##### Data listing #####

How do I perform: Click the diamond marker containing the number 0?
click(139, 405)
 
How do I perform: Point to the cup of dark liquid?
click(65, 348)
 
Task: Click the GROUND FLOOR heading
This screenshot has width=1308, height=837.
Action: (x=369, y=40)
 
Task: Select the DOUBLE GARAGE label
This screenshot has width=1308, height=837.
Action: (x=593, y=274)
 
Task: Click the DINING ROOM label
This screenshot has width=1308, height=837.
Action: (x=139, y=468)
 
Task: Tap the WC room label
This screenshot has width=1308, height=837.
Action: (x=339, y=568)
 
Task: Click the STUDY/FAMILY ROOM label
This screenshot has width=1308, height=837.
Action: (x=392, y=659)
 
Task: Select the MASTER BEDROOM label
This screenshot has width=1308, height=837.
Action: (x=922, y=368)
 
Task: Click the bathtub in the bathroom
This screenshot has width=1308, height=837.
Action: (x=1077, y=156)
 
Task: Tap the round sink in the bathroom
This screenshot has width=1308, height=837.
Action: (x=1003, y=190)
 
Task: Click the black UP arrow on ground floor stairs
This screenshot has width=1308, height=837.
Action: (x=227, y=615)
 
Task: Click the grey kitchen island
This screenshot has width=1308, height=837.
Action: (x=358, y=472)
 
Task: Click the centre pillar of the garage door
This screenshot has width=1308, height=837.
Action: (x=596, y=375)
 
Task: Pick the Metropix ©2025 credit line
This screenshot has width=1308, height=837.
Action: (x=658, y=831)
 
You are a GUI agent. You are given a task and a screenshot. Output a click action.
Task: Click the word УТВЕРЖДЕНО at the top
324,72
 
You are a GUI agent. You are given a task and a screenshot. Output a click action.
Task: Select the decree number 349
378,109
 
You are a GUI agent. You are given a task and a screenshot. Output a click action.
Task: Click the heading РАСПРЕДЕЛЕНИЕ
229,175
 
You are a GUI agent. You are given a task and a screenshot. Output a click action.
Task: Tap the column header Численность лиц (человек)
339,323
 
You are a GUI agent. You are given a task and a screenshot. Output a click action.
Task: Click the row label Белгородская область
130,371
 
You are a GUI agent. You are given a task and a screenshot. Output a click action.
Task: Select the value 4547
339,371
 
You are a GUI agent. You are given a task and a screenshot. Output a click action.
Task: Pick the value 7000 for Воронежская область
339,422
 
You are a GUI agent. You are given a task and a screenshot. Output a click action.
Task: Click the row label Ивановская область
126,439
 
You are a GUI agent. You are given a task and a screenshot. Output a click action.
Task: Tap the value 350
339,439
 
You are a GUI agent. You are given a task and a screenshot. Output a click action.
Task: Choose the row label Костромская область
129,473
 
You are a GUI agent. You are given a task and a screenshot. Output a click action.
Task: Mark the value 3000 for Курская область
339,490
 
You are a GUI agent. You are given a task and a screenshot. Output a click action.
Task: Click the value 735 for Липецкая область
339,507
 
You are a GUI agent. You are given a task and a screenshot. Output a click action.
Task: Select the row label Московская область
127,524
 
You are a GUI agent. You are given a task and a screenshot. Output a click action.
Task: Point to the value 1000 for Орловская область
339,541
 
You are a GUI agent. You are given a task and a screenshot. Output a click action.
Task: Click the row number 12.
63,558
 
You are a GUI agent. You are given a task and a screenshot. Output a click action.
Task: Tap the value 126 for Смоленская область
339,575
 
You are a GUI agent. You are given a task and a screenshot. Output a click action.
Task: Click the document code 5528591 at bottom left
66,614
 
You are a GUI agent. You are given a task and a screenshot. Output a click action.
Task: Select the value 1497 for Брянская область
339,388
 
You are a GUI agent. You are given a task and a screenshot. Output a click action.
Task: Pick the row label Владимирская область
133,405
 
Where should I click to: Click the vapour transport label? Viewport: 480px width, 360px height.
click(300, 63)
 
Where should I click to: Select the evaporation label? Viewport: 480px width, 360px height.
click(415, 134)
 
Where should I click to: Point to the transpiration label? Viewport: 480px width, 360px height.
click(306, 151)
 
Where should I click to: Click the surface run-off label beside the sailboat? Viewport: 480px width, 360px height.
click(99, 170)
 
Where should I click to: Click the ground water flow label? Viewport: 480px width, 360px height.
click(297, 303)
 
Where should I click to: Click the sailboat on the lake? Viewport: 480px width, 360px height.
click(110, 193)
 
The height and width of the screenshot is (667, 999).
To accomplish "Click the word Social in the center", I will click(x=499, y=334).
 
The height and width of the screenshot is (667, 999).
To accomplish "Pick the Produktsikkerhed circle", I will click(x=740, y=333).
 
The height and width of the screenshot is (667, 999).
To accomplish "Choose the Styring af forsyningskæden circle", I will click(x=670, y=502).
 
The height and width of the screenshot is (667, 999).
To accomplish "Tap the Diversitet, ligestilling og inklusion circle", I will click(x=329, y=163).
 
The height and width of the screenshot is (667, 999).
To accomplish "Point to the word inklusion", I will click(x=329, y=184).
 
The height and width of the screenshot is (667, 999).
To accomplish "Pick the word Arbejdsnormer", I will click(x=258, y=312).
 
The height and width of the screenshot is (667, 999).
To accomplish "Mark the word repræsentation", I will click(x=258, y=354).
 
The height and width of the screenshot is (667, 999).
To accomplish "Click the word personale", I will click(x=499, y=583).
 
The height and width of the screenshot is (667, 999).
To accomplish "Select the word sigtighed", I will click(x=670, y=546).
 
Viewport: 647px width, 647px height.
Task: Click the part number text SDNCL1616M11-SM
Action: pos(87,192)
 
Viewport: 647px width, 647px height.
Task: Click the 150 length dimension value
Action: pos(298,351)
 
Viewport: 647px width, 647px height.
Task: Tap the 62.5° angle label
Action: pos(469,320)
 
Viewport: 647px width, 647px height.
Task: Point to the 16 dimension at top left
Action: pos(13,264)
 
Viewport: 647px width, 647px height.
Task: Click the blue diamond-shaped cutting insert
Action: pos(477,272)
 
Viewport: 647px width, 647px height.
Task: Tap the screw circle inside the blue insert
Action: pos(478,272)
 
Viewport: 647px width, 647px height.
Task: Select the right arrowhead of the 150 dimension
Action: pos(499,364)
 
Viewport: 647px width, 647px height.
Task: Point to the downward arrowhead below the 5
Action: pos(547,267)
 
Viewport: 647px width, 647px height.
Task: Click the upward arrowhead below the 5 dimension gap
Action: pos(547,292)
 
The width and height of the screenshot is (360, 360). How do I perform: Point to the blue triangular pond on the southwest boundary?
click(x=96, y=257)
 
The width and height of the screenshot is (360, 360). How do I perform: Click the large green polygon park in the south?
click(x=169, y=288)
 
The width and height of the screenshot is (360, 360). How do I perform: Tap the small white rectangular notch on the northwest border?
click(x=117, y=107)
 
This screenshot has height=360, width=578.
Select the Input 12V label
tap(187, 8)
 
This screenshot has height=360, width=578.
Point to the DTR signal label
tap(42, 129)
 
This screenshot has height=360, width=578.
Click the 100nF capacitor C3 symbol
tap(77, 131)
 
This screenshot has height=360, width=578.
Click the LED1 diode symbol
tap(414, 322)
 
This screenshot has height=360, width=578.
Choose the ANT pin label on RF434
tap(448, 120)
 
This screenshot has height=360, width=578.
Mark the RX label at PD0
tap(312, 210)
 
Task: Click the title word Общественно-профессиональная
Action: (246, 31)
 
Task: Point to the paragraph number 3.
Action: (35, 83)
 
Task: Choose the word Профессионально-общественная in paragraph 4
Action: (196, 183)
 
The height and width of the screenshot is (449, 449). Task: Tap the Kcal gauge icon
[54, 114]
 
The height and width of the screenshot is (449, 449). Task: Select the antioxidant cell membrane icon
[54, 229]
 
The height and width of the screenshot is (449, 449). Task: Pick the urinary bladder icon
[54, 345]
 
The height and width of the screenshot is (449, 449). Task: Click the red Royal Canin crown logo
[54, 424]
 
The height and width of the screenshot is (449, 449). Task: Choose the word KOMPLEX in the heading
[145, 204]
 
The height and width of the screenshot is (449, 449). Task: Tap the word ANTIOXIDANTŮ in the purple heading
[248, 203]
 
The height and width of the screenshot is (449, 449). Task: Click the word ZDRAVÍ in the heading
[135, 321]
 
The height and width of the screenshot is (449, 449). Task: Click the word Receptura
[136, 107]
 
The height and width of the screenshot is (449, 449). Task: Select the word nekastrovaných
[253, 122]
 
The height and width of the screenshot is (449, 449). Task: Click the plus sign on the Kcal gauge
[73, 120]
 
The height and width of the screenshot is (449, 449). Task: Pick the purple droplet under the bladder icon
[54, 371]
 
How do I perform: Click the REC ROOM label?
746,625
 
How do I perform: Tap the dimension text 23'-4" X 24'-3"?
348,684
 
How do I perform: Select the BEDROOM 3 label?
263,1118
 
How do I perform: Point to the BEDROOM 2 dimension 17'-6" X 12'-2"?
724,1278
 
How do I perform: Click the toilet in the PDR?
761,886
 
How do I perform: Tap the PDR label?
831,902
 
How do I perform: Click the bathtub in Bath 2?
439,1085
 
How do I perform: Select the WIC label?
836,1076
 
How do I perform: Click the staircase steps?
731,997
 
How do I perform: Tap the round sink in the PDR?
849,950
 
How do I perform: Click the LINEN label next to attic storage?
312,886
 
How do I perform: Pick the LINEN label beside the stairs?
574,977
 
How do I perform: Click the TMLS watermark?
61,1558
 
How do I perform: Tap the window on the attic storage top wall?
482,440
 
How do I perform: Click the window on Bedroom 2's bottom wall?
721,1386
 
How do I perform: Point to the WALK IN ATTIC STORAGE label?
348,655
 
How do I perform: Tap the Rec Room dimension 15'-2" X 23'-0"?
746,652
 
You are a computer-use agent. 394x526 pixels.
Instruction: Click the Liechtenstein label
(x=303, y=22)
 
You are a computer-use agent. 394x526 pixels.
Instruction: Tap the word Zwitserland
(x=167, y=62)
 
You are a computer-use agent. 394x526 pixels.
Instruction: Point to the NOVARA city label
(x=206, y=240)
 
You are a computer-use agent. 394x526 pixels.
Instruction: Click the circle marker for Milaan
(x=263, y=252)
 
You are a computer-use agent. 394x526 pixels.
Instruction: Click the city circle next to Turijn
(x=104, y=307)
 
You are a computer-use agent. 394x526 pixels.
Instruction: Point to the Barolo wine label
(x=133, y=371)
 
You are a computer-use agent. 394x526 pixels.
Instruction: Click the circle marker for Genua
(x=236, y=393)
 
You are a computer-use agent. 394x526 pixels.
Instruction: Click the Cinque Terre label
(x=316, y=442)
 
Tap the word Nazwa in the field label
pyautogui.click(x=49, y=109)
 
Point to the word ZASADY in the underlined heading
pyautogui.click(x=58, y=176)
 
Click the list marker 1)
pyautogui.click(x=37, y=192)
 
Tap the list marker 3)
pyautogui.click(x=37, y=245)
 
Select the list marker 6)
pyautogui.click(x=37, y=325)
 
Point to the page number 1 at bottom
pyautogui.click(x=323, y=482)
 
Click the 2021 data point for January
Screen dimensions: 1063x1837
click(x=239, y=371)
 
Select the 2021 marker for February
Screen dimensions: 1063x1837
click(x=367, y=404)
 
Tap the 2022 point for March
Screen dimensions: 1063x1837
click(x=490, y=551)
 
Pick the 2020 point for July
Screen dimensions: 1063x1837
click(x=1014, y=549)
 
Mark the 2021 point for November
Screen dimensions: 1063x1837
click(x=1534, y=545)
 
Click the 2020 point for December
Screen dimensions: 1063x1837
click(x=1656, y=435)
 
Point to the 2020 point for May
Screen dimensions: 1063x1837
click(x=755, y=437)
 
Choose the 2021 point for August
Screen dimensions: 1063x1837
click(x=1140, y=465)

#####

▸ **Problem description**
Report every line in the data above that contains the string "text". Upper and lower case must match.

▸ **Solution**
Task: Click the part number text SDNCL1616M11-SM
How do I perform: Tap the dimension text 23'-4" X 24'-3"?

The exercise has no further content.